*Work instructions*: Reproduce the listing below line for line, with no changes to any character.

*The records*:
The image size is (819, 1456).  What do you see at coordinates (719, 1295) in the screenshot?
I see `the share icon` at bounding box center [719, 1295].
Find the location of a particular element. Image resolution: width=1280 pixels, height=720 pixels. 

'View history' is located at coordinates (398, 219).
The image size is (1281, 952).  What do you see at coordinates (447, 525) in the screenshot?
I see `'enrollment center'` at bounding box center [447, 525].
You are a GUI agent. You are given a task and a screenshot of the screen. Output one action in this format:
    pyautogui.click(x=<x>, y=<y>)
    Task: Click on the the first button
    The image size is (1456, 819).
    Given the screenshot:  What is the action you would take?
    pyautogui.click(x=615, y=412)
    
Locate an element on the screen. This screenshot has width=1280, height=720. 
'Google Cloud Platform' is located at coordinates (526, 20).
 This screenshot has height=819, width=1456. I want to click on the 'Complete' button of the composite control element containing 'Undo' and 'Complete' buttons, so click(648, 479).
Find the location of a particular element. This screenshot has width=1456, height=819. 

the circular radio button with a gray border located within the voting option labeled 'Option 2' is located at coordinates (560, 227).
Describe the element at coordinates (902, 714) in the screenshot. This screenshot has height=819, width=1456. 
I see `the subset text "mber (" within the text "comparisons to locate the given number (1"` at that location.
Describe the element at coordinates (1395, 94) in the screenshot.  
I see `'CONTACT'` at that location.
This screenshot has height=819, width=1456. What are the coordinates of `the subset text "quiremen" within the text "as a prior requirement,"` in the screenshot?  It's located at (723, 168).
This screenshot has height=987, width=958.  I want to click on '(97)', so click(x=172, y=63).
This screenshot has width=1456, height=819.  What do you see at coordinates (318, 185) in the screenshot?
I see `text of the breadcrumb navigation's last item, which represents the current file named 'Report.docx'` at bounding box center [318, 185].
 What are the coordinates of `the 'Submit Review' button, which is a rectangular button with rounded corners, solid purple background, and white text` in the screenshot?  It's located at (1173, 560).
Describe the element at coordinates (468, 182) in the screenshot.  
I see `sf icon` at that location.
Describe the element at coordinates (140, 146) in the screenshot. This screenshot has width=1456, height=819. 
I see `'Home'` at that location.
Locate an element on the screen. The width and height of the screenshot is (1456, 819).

*Written reply*:
The image size is (819, 1456).  What do you see at coordinates (719, 1295) in the screenshot?
I see `the share icon` at bounding box center [719, 1295].
Find the location of a particular element. Image resolution: width=1280 pixels, height=720 pixels. 

'View history' is located at coordinates (398, 219).
The image size is (1281, 952).  What do you see at coordinates (447, 525) in the screenshot?
I see `'enrollment center'` at bounding box center [447, 525].
You are a GUI agent. You are given a task and a screenshot of the screen. Output one action in this format:
    pyautogui.click(x=<x>, y=<y>)
    Task: Click on the the first button
    The image size is (1456, 819).
    Given the screenshot:  What is the action you would take?
    pyautogui.click(x=615, y=412)
    
Locate an element on the screen. This screenshot has width=1280, height=720. 
'Google Cloud Platform' is located at coordinates (526, 20).
 This screenshot has height=819, width=1456. I want to click on the 'Complete' button of the composite control element containing 'Undo' and 'Complete' buttons, so click(648, 479).
Find the location of a particular element. This screenshot has width=1456, height=819. 

the circular radio button with a gray border located within the voting option labeled 'Option 2' is located at coordinates (560, 227).
Describe the element at coordinates (902, 714) in the screenshot. This screenshot has height=819, width=1456. 
I see `the subset text "mber (" within the text "comparisons to locate the given number (1"` at that location.
Describe the element at coordinates (1395, 94) in the screenshot.  
I see `'CONTACT'` at that location.
This screenshot has height=819, width=1456. What are the coordinates of `the subset text "quiremen" within the text "as a prior requirement,"` in the screenshot?  It's located at (723, 168).
This screenshot has height=987, width=958.  I want to click on '(97)', so click(x=172, y=63).
This screenshot has width=1456, height=819.  What do you see at coordinates (318, 185) in the screenshot?
I see `text of the breadcrumb navigation's last item, which represents the current file named 'Report.docx'` at bounding box center [318, 185].
 What are the coordinates of `the 'Submit Review' button, which is a rectangular button with rounded corners, solid purple background, and white text` in the screenshot?  It's located at (1173, 560).
Describe the element at coordinates (468, 182) in the screenshot.  
I see `sf icon` at that location.
Describe the element at coordinates (140, 146) in the screenshot. This screenshot has width=1456, height=819. 
I see `'Home'` at that location.
Locate an element on the screen. The width and height of the screenshot is (1456, 819).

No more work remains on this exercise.